> _Exercise instructions_: Put the lines of the records, starting at the line that contains "Describe the element at coordinates (875, 574)" and ending at the line that contains "Looking at the", into a Markdown table with the columns Row and Line, leaving out blank lines. Include both of those lines and nothing outside that span.

··· Data for the task ···

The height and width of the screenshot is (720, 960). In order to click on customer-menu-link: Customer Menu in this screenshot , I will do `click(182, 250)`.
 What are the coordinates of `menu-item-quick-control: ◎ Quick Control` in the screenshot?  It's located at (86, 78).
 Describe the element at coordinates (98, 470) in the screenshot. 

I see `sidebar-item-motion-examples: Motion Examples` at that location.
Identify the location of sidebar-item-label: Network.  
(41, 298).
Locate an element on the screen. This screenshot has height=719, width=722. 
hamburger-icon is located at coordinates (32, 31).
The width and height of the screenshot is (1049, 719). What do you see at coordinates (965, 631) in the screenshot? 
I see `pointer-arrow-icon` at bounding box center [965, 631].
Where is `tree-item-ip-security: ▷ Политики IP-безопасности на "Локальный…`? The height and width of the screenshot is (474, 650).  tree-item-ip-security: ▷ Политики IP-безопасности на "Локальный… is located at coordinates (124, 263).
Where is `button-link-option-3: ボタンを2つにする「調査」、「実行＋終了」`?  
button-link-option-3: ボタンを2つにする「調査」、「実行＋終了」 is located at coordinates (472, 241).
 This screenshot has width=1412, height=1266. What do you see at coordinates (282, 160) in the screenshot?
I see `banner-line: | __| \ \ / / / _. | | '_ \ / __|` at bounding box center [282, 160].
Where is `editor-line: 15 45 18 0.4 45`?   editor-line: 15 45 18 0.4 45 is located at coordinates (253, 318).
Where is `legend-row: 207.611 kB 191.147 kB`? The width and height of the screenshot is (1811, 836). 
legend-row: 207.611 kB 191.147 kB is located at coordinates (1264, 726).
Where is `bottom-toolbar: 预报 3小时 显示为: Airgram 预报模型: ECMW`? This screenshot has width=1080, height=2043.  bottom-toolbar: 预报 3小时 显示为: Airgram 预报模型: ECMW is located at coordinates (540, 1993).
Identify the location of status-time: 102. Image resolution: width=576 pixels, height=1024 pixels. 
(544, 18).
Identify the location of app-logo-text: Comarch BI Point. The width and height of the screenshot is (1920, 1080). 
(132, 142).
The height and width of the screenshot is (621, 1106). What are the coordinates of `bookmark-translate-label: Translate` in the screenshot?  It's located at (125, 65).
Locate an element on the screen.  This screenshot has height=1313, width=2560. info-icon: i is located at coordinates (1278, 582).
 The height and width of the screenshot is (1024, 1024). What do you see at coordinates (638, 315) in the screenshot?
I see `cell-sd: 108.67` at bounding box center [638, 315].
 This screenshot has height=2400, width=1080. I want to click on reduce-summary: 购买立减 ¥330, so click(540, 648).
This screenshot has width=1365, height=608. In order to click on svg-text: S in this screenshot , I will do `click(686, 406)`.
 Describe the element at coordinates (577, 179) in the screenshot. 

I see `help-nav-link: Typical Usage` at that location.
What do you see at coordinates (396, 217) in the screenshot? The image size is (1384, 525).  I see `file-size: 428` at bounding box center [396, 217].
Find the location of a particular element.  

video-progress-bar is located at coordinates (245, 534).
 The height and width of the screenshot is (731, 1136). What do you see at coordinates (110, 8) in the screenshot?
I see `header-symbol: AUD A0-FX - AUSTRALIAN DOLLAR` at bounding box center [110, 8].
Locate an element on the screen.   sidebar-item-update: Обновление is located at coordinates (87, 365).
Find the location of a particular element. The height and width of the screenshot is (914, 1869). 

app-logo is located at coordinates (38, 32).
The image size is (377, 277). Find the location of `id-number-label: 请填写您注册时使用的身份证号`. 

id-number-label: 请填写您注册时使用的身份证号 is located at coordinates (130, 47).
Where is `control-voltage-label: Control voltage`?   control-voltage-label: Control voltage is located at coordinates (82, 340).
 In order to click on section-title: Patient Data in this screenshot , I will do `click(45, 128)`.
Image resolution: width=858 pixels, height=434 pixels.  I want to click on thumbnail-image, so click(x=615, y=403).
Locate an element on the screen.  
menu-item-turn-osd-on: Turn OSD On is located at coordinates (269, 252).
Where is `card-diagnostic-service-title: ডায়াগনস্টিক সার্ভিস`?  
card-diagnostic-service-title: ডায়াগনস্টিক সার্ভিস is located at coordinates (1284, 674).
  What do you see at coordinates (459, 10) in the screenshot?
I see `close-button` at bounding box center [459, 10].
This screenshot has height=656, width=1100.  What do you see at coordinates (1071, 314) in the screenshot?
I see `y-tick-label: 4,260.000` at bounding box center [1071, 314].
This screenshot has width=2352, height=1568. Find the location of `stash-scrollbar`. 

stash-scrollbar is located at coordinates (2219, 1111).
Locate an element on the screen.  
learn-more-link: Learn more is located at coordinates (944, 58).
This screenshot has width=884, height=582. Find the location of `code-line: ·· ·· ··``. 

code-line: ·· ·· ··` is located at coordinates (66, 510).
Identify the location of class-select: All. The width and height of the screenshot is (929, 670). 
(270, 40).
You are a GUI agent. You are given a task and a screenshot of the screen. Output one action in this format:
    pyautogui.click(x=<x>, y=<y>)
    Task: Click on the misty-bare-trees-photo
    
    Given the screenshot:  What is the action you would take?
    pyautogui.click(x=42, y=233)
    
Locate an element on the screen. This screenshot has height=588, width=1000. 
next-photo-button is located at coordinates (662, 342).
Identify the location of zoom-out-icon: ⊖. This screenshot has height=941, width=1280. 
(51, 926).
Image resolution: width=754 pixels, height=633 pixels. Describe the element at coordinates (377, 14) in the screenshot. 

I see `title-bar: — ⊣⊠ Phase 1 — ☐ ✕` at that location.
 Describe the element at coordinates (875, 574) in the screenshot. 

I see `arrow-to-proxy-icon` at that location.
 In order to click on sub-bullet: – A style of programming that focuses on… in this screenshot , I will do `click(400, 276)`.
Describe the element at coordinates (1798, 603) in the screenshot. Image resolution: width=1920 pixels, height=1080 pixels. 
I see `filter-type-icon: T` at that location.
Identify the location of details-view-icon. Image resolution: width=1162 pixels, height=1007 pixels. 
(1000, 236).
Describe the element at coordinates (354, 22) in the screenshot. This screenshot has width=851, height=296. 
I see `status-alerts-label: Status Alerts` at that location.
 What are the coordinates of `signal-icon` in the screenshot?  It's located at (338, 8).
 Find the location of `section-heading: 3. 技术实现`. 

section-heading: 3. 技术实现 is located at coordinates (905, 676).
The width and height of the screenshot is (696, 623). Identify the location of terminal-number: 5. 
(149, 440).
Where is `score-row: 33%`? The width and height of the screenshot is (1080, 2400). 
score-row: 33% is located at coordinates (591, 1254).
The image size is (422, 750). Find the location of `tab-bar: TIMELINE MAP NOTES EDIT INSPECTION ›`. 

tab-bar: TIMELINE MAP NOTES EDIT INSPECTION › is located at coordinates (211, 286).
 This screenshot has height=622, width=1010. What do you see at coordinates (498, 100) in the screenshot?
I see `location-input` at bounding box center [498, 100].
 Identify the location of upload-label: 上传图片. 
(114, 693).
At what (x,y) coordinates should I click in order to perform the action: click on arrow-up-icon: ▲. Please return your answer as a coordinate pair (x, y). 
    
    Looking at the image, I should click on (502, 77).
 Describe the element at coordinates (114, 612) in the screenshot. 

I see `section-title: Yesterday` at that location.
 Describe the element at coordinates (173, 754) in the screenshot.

···

> _Exercise output_:
| Row | Line |
|---|---|
| 1 |  Describe the element at coordinates (875, 574) in the screenshot.  |
| 2 | I see `arrow-to-proxy-icon` at that location. |
| 3 |  In order to click on sub-bullet: – A style of programming that focuses on… in this screenshot , I will do `click(400, 276)`. |
| 4 | Describe the element at coordinates (1798, 603) in the screenshot. Image resolution: width=1920 pixels, height=1080 pixels.  |
| 5 | I see `filter-type-icon: T` at that location. |
| 6 | Identify the location of details-view-icon. Image resolution: width=1162 pixels, height=1007 pixels.  |
| 7 | (1000, 236). |
| 8 | Describe the element at coordinates (354, 22) in the screenshot. This screenshot has width=851, height=296.  |
| 9 | I see `status-alerts-label: Status Alerts` at that location. |
| 10 |  What are the coordinates of `signal-icon` in the screenshot?  It's located at (338, 8). |
| 11 |  Find the location of `section-heading: 3. 技术实现`.  |
| 12 | section-heading: 3. 技术实现 is located at coordinates (905, 676). |
| 13 | The width and height of the screenshot is (696, 623). Identify the location of terminal-number: 5.  |
| 14 | (149, 440). |
| 15 | Where is `score-row: 33%`? The width and height of the screenshot is (1080, 2400).  |
| 16 | score-row: 33% is located at coordinates (591, 1254). |
| 17 | The image size is (422, 750). Find the location of `tab-bar: TIMELINE MAP NOTES EDIT INSPECTION ›`.  |
| 18 | tab-bar: TIMELINE MAP NOTES EDIT INSPECTION › is located at coordinates (211, 286). |
| 19 |  This screenshot has height=622, width=1010. What do you see at coordinates (498, 100) in the screenshot? |
| 20 | I see `location-input` at bounding box center [498, 100]. |
| 21 |  Identify the location of upload-label: 上传图片.  |
| 22 | (114, 693). |
| 23 | At what (x,y) coordinates should I click in order to perform the action: click on arrow-up-icon: ▲. Please return your answer as a coordinate pair (x, y).  |
| 24 |     Looking at the image, I should click on (502, 77). |